Question 5: Seasonally Adjusted Series - Analysis (20 points)
a) Justify why we use the additive decomposition model to seasonally adjust the Rexburg Daily Temperature series.
b) You calculated the random component of the series using three different procedures. Are the random component series the same? Are there patterns that are similar across all the random component series? Propose an explanation for the commonalities.
Rubric
Criteria | Mastery (10) | Incomplete (0) | |
Question 1: Context and Measurement | The student thoroughly researches the data collection process, unit of analysis, and meaning of each observation for both the requested time series. Clear and comprehensive explanations are provided. | The student does not adequately research or provide information on the data collection process, unit of analysis, and meaning of each observation for the specified series. | |
Mastery (5) | Incomplete (0) | ||
Question 2: Visualization | Chooses a reasonable manual range for the Rexburg Daily Temperature series, providing a readable plot that captures the essential data trends. Creates a plot with accurate and clear axis labels, appropriate units, and a caption that enhances the understanding of the Rexburg Daily Temperature series. | Attempts manual range selection, but with significant issues impacting the readability of the plot. The chosen range may obscure important data trends, demonstrating a limited understanding of graphical representation.Fails to include, axis labels, units, or captions, leaving the visual representation and interpretation incomplete. | |
Mastery (5) | Incomplete (0) | ||
Question 3a: Monthly Aggregation | The code has been updated with comments and clear explanations of what each command and function does.

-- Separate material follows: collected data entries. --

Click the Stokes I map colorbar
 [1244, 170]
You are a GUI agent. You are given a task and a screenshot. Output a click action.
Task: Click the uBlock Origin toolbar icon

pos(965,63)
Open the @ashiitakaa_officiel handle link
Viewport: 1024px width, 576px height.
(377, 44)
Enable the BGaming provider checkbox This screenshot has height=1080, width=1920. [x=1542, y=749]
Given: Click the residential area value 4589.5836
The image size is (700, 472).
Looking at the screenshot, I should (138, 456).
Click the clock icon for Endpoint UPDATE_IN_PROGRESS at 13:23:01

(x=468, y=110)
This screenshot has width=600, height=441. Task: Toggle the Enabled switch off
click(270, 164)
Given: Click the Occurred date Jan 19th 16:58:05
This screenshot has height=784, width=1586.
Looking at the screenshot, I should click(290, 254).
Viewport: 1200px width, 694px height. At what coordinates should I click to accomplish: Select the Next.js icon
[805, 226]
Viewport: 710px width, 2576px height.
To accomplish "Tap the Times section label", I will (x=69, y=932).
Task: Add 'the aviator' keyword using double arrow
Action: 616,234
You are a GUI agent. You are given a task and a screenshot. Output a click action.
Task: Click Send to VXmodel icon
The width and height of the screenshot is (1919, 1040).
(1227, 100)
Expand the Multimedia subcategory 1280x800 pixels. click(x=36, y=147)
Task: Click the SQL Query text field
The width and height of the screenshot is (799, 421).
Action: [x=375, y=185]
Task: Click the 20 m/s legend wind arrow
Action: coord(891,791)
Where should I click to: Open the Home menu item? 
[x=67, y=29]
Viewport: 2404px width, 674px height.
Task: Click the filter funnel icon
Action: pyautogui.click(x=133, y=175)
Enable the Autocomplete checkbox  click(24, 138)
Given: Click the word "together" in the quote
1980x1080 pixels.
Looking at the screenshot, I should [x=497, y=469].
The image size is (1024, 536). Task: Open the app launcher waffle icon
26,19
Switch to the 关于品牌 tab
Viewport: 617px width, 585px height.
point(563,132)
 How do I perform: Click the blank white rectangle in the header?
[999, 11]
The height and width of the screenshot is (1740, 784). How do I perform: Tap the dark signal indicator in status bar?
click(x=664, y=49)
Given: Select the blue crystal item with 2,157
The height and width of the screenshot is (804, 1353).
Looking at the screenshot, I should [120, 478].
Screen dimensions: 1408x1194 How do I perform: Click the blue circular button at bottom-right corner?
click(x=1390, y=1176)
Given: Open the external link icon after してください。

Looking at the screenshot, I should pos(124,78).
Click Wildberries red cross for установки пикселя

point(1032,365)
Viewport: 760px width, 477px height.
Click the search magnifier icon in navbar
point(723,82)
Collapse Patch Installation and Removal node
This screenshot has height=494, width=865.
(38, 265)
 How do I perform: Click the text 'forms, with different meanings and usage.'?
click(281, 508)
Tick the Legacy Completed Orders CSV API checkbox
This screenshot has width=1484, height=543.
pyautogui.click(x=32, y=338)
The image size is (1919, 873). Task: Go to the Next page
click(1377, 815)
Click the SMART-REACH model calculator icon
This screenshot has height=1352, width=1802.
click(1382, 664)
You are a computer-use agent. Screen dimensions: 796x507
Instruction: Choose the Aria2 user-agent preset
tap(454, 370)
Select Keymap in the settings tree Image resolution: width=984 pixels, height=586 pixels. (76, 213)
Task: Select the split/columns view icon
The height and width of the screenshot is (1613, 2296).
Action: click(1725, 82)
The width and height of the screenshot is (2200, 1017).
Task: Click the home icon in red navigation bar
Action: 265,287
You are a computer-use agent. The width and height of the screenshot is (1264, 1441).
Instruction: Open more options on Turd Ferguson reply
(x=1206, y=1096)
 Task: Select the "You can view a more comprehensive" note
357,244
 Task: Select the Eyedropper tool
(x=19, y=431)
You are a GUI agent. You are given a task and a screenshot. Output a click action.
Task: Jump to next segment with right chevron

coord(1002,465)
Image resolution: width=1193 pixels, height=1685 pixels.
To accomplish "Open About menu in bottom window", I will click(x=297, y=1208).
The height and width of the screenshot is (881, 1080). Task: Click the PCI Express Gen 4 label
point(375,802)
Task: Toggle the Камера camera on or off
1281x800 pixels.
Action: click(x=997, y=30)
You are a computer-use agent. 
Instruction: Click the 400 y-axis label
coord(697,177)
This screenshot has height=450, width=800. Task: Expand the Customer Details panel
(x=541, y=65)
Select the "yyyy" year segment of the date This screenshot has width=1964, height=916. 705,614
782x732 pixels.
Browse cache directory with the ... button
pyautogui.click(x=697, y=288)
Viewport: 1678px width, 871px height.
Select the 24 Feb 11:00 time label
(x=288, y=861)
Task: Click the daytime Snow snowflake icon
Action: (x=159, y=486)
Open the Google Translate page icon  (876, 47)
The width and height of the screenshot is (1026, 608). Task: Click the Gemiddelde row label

The student shows they understand the intuition behind the procedure. | The code has not been updated or the comments and explanation do not provide enough evidence to prove the student understand the code. | |
Mastery (5) | Incomplete (0) | ||
Question 3b: Centered Moving Average | Correctly calculates the centered moving average. Clearly presents the results with well-labeled axes, titles, and a properly formatted plot. | Incorrectly calculates the centered moving average or omits it entirely. The plot is either missing or poorly presented, lacking clear labels, titles, or proper formatting, making it difficult to interpret the results. | | ||
Mastery (10) | Incomplete (0) | ||
Question 3c: Seasonally Adjusted Means Series | Correctly calculates the seasonally adjusted means series using an appropriate method. Produces a clear, accurate plot of the seasonally adjusted time series with well-labeled axes and titles. | Incorrect calculation or missing/incorrect plot. Plot lacks essential elements like labels, titles, or fails to represent the seasonally adjusted series. | | ||
Mastery (5) | Incomplete (0) | ||
Question 3d: Random Component Series | Correctly calculates the random component of the series by removing the trend and seasonal components. Produces a clear, accurate plot with well-labeled axes, titles, and proper formatting. | Incorrectly calculates the random component, omits steps (e.g., does not remove trend/seasonality), or the plot is unclear or missing essential elements like labels and titles. | |
Mastery (10) | Incomplete (0) | ||
Question 4a: Decompose Monthly | Correctly applies the additive decomposition model to the Rexburg Monthly Temperature Series. Clearly presents the trend, seasonal, and random components in well-labeled plots, with appropriate titles, axes labels, and formatting. | Fails to correctly apply the additive decomposition model, resulting in incorrect or incomplete separation of the trend, seasonal, and random components. The plot is either missing or poorly presented, lacking proper labels, titles, or clear distinction between components. |
|
Mastery (5) | Incomplete (0) | ||
Question 4b: Decompose Daily | The code has been updated with comments and clear explanations of what each command and function does. The student shows they understand the intuition behind the procedure. | The code has not been updated or the comments and explanation do not provide enough evidence to prove the student understand the code. | |
Mastery (10) | Incomplete (0) | ||
Question 5a: Modeling Justification | Clearly differentiates between the multiplicative and additive model assumptions, and shows how the series best matches the additive model’s assumptions. | It’s not clear that the student understands the difference between the additive and multiplicative model or their assumptions. | |
Mastery (10) | Incomplete (0) | ||
Question 5b: Random Component Analysis | Compares the random components derived from three different procedures, accurately stating whether they are the same or different. Identifies and explains any observed similarities or differences. Proposes a logical, well-reasoned explanation for why similar patterns might exist in the random components, using relevant time series concepts (e.g., common noise factors, model assumptions). | Fails to correctly compare the random components, or provides an unclear or inaccurate comparison. | Fails to provide a clear or accurate explanation for the commonalities, or provides irrelevant reasoning. | |
Total Points | 75 |